Anywhere But Here

Released 1999
Stars Susan Sarandon, Natalie Portman, Eileen Ryan, Ray Baker, John Diehl, Shawn Hatosy, Bonnie Bedelia
Directed by Wayne Wang

Wayne Wang's "Anywhere But Here" is about a frustrated mother who believes she is rotting away in a small Wisconsin town. She buys a used Mercedes, shoves her teenage daughter inside, and drives them cross-country to Beverly Hills, where she will put her master's degree in early education to work, and her daughter will go to auditions and be discovered by the movies. That is the plan, anyway. Her daughter, who has not been consulted, is angry and resentful at being yanked away from the family she loves, and doesn't share her mother's social-climbing obsessions (their first apartment isn't in "the posh part of Beverly Hills, but it's in the school district").

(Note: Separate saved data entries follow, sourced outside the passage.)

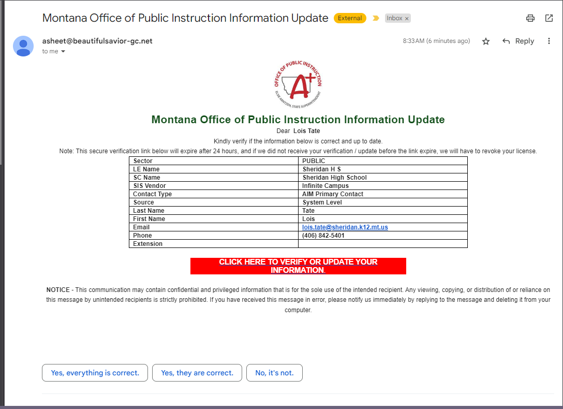Click the Inbox label chip
563x409 pixels.
[x=394, y=18]
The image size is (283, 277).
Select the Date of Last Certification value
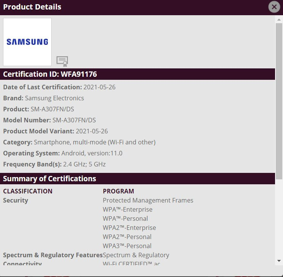(x=99, y=87)
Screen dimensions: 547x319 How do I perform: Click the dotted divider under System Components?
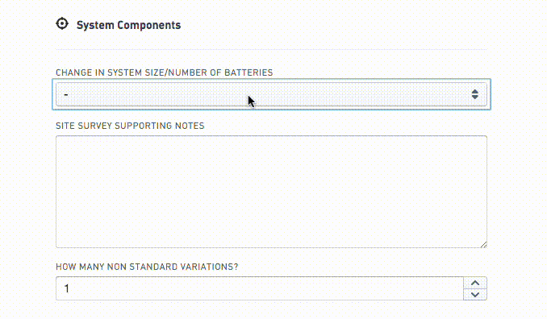(x=271, y=50)
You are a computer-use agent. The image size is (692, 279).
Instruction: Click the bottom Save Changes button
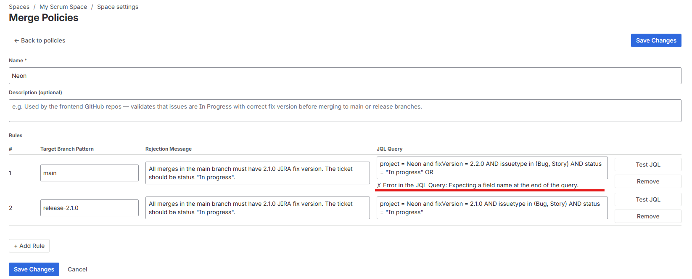(34, 269)
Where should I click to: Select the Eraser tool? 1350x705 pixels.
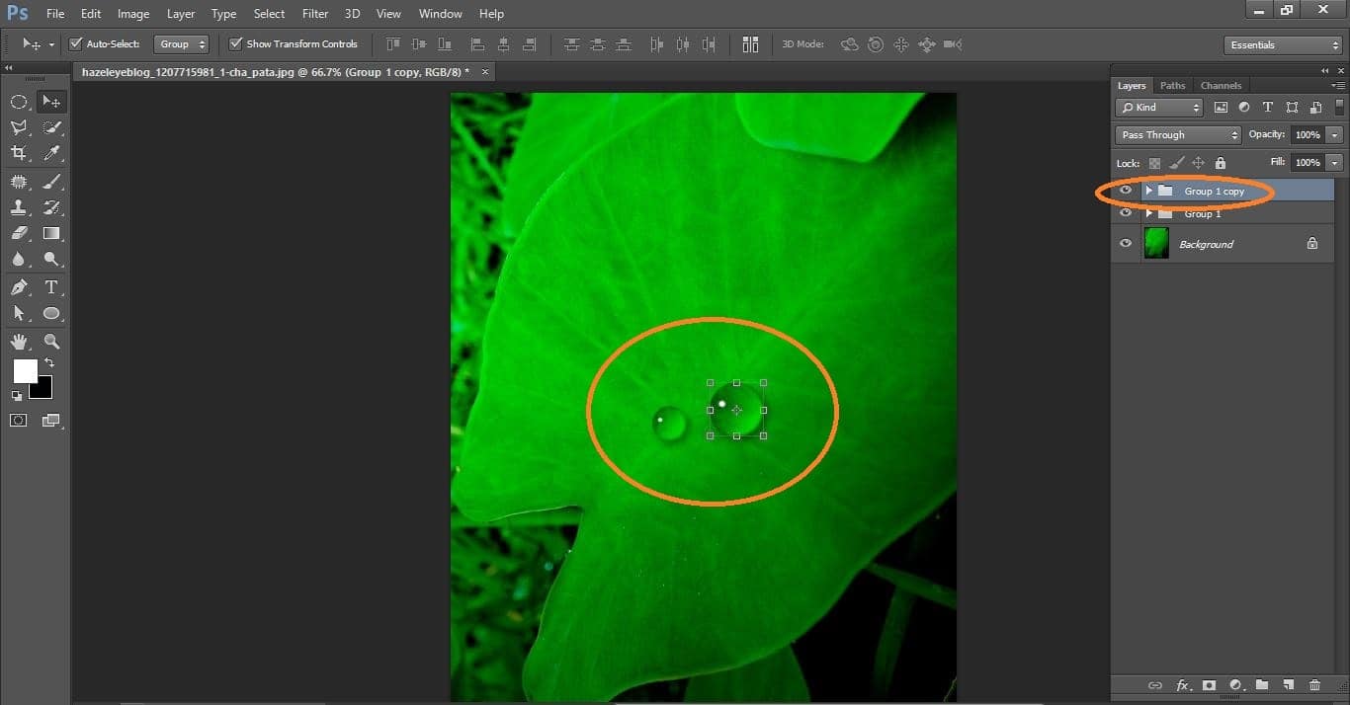tap(20, 233)
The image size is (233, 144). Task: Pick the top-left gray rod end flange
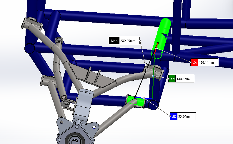tap(31, 23)
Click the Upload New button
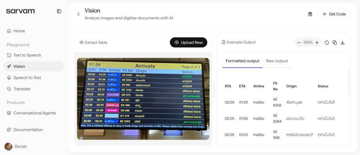Screen dimensions: 360x155 (x=188, y=43)
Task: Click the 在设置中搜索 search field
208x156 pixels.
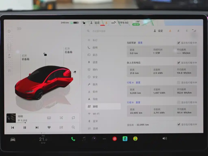Action: point(104,31)
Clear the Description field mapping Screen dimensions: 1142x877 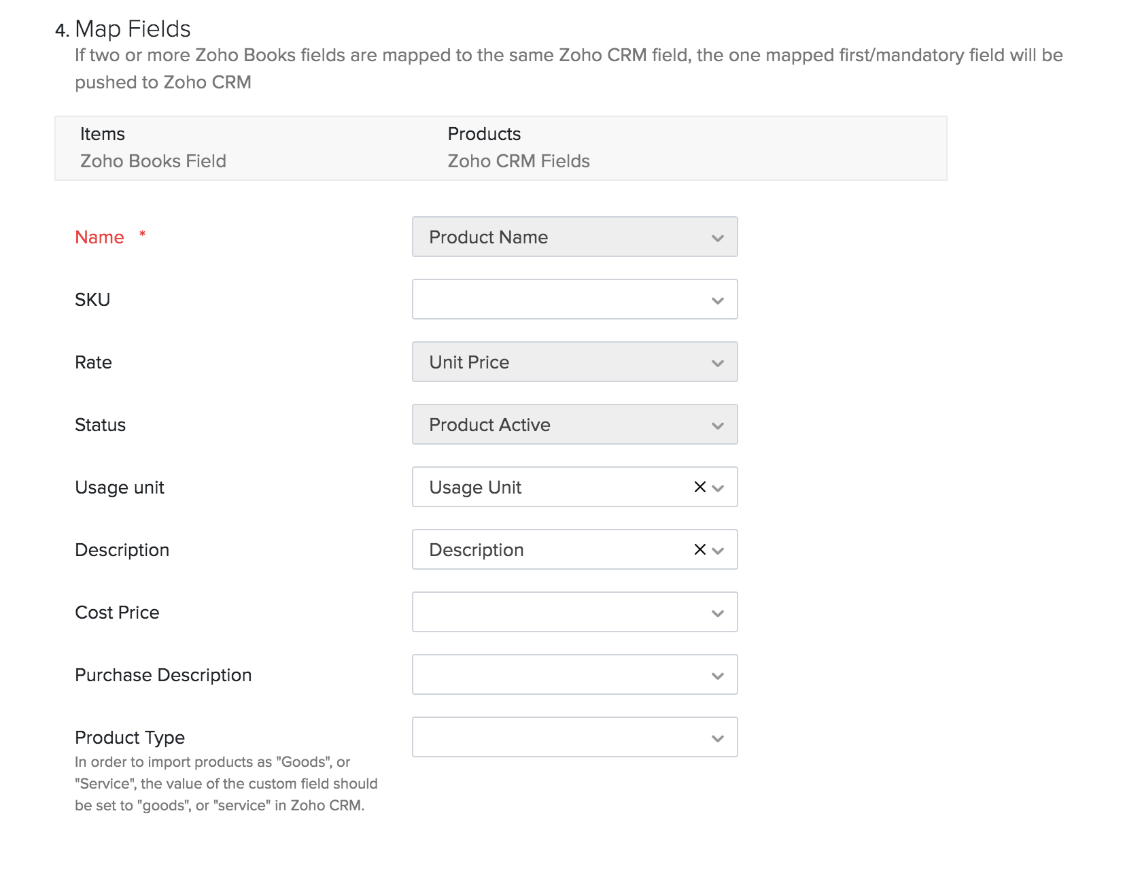tap(699, 549)
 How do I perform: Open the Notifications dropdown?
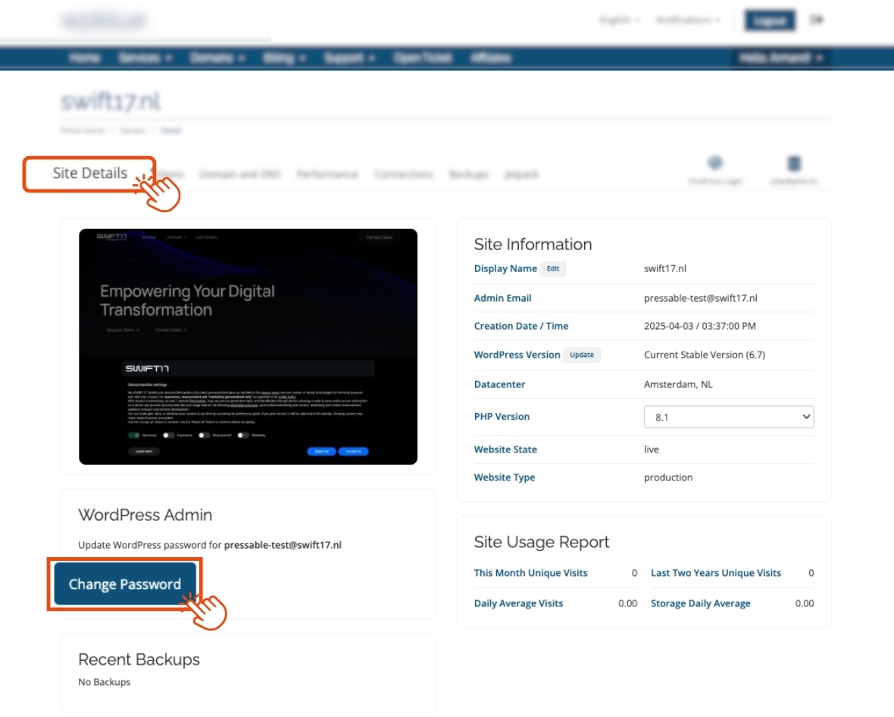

The affordable streets they live on reminded me of "The Slums of Beverly Hills," the 1998 movie where jobless Alan Arkin steers his kids into the same school system, but "Anywhere But Here" isn't a ripoff of the earlier movie--it's more as if the mom saw it, and made up her mind to try the same thing. For that matter, it's based on Mona Simpson's 1987 novel, so the inspiration may have traveled the other way.

The mother is Adele August (Susan Sarandon), sexy, wildly optimistic, consumed by her visions. Her daughter Ann (Natalie Portman) is a serious kid, smart and observant, who is tired of her mom's sudden inspirations. Adele is right and wrong about her plan: wrong to leave the way she does, because going away to college might have provided a saner transition for her daughter. Right that her second husband Ted, Ann's stepfather, "will always be an ice skating instructor," and Ann's fate is not to be "a nothing girl in a nothing factory in a nothing town." Adele waited too long to make her own move and doesn't want Ann to make the same mistake.